Kipling kept writing until the early 1930s, but at a slower pace and with less success than before. On the night of 12 January 1936, he suffered a haemorrhage in his small intestine. He underwent surgery, but died at Middlesex Hospital in London less than a week later on 18 January 1936, at the age of 70, of a perforated duodenal ulcer.[120][121][122] Kipling's body lay in state in the Fitzrovia Chapel, part of Middlesex Hospital, after his death, and is commemorated with a plaque near the altar. His death had previously been incorrectly announced in a magazine, to which he wrote, "I've just read that I am dead.

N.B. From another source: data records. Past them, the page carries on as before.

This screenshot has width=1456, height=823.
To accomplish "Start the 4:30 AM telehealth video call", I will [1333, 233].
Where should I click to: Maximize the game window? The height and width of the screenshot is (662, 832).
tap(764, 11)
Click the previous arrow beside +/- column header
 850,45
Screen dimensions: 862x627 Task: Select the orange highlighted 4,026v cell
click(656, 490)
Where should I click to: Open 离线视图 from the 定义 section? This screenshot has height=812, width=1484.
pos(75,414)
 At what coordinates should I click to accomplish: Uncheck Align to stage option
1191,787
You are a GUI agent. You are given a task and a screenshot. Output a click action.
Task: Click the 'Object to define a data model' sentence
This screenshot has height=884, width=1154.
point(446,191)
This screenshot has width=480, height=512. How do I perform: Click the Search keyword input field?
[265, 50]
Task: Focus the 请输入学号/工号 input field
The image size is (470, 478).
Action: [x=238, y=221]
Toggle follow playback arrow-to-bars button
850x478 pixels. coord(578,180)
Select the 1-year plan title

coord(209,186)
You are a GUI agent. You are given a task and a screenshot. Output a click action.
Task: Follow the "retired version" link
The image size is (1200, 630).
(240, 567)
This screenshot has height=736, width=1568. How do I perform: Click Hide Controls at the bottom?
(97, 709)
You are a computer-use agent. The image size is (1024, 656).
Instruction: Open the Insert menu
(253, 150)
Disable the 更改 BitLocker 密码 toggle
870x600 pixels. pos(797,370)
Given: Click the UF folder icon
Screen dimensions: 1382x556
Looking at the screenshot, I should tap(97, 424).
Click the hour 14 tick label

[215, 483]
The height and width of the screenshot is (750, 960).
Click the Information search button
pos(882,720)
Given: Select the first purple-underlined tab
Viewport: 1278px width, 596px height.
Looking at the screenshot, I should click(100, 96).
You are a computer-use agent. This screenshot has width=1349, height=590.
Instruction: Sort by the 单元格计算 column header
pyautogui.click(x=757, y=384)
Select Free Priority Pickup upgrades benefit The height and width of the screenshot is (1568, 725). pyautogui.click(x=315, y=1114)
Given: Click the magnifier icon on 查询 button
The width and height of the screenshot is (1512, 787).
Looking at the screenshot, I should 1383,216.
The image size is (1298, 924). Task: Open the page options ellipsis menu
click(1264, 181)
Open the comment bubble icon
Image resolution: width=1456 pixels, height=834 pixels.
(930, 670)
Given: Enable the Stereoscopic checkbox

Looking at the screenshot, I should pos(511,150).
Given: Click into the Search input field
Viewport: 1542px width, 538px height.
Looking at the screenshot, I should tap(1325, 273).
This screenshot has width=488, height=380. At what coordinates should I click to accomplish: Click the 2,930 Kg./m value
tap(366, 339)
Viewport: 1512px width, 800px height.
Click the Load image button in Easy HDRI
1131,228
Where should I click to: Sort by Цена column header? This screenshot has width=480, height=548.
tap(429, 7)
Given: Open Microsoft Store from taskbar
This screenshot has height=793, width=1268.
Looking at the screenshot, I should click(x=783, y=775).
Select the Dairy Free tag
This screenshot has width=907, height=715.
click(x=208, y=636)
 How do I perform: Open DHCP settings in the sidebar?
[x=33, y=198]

Don't forget to delete me from your list of subscribers."[123]

The pallbearers at the funeral included Kipling's cousin, Prime Minister Stanley Baldwin, and the marble casket was covered by a Union Jack.[124] Kipling was cremated at Golders Green Crematorium in north-west London, and his ashes interred at Poets' Corner, part of the south transept of Westminster Abbey, next to the graves of Charles Dickens and Thomas Hardy.[124] Kipling's will was proven on 6 April, with his estate valued at £168,141 2s. 11d. (roughly equivalent to £12,154,269 in 2021[125]).[126]